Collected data
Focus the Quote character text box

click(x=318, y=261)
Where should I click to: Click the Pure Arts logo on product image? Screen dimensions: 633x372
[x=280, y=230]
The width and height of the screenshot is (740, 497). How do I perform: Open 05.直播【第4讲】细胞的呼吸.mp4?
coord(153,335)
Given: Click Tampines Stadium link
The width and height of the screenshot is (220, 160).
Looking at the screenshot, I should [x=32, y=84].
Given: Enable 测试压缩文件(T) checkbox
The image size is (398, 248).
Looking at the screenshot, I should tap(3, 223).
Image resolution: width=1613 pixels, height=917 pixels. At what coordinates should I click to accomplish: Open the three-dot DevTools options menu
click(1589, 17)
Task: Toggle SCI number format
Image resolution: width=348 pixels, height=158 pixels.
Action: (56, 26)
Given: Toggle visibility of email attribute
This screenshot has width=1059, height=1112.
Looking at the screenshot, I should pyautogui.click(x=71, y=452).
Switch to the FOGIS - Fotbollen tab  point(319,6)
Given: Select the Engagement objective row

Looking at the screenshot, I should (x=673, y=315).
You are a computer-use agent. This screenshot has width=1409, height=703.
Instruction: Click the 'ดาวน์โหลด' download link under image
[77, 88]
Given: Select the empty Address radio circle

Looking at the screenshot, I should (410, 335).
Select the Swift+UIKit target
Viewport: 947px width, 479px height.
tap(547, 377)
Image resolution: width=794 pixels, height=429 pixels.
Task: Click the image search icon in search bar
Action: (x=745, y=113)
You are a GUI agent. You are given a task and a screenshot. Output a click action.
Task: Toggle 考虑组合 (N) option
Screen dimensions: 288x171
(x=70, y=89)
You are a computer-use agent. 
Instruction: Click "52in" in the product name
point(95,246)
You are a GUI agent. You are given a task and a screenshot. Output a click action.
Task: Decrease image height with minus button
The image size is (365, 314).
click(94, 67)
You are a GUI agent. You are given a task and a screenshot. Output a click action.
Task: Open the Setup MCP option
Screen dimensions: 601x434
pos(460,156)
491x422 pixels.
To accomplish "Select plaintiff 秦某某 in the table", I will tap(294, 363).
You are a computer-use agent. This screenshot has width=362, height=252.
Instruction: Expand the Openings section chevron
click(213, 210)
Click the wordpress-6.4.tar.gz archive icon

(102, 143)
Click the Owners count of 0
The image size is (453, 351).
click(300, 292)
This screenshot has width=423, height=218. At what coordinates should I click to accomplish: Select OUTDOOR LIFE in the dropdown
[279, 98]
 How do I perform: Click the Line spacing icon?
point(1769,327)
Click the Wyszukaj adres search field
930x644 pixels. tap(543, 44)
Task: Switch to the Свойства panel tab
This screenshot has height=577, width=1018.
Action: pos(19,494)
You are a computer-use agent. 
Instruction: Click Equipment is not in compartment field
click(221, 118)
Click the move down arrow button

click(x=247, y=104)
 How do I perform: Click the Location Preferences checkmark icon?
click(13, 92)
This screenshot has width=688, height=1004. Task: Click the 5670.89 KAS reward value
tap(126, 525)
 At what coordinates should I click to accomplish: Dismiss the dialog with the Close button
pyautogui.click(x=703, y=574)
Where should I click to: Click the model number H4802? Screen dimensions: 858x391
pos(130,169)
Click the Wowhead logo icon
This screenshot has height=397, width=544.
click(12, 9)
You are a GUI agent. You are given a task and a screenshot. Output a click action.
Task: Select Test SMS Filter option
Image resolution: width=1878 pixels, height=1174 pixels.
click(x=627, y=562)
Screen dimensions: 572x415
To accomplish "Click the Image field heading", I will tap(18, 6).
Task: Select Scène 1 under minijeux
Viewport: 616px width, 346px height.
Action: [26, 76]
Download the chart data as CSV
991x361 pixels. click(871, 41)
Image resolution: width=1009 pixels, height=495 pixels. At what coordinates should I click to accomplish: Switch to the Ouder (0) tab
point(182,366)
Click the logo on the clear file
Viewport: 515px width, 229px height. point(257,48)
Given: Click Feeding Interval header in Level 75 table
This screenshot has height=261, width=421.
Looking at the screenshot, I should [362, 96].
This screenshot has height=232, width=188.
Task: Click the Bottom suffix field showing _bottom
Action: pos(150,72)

### What you need to do
All of the data above should be reproduced exactly.

### Answer to this exercise
Focus the Quote character text box

click(x=318, y=261)
Where should I click to: Click the Pure Arts logo on product image? Screen dimensions: 633x372
[x=280, y=230]
The width and height of the screenshot is (740, 497). How do I perform: Open 05.直播【第4讲】细胞的呼吸.mp4?
coord(153,335)
Given: Click Tampines Stadium link
The width and height of the screenshot is (220, 160).
Looking at the screenshot, I should [x=32, y=84].
Given: Enable 测试压缩文件(T) checkbox
The image size is (398, 248).
Looking at the screenshot, I should tap(3, 223).
Image resolution: width=1613 pixels, height=917 pixels. At what coordinates should I click to accomplish: Open the three-dot DevTools options menu
click(1589, 17)
Task: Toggle SCI number format
Image resolution: width=348 pixels, height=158 pixels.
Action: (56, 26)
Given: Toggle visibility of email attribute
This screenshot has width=1059, height=1112.
Looking at the screenshot, I should pyautogui.click(x=71, y=452).
Switch to the FOGIS - Fotbollen tab  point(319,6)
Given: Select the Engagement objective row

Looking at the screenshot, I should (x=673, y=315).
You are a computer-use agent. This screenshot has width=1409, height=703.
Instruction: Click the 'ดาวน์โหลด' download link under image
[77, 88]
Given: Select the empty Address radio circle

Looking at the screenshot, I should (410, 335).
Select the Swift+UIKit target
Viewport: 947px width, 479px height.
tap(547, 377)
Image resolution: width=794 pixels, height=429 pixels.
Task: Click the image search icon in search bar
Action: (x=745, y=113)
You are a GUI agent. You are given a task and a screenshot. Output a click action.
Task: Toggle 考虑组合 (N) option
Screen dimensions: 288x171
(x=70, y=89)
You are a computer-use agent. 
Instruction: Click "52in" in the product name
point(95,246)
You are a GUI agent. You are given a task and a screenshot. Output a click action.
Task: Decrease image height with minus button
The image size is (365, 314).
click(94, 67)
You are a GUI agent. You are given a task and a screenshot. Output a click action.
Task: Open the Setup MCP option
Screen dimensions: 601x434
pos(460,156)
491x422 pixels.
To accomplish "Select plaintiff 秦某某 in the table", I will tap(294, 363).
You are a computer-use agent. This screenshot has width=362, height=252.
Instruction: Expand the Openings section chevron
click(213, 210)
Click the wordpress-6.4.tar.gz archive icon

(102, 143)
Click the Owners count of 0
The image size is (453, 351).
click(300, 292)
This screenshot has width=423, height=218. At what coordinates should I click to accomplish: Select OUTDOOR LIFE in the dropdown
[279, 98]
 How do I perform: Click the Line spacing icon?
point(1769,327)
Click the Wyszukaj adres search field
930x644 pixels. tap(543, 44)
Task: Switch to the Свойства panel tab
This screenshot has height=577, width=1018.
Action: pos(19,494)
You are a computer-use agent. 
Instruction: Click Equipment is not in compartment field
click(221, 118)
Click the move down arrow button

click(x=247, y=104)
 How do I perform: Click the Location Preferences checkmark icon?
click(13, 92)
This screenshot has width=688, height=1004. Task: Click the 5670.89 KAS reward value
tap(126, 525)
 At what coordinates should I click to accomplish: Dismiss the dialog with the Close button
pyautogui.click(x=703, y=574)
Where should I click to: Click the model number H4802? Screen dimensions: 858x391
pos(130,169)
Click the Wowhead logo icon
This screenshot has height=397, width=544.
click(12, 9)
You are a GUI agent. You are given a task and a screenshot. Output a click action.
Task: Select Test SMS Filter option
Image resolution: width=1878 pixels, height=1174 pixels.
click(x=627, y=562)
Screen dimensions: 572x415
To accomplish "Click the Image field heading", I will tap(18, 6).
Task: Select Scène 1 under minijeux
Viewport: 616px width, 346px height.
Action: [26, 76]
Download the chart data as CSV
991x361 pixels. click(871, 41)
Image resolution: width=1009 pixels, height=495 pixels. At what coordinates should I click to accomplish: Switch to the Ouder (0) tab
point(182,366)
Click the logo on the clear file
Viewport: 515px width, 229px height. point(257,48)
Given: Click Feeding Interval header in Level 75 table
This screenshot has height=261, width=421.
Looking at the screenshot, I should [362, 96].
This screenshot has height=232, width=188.
Task: Click the Bottom suffix field showing _bottom
Action: pos(150,72)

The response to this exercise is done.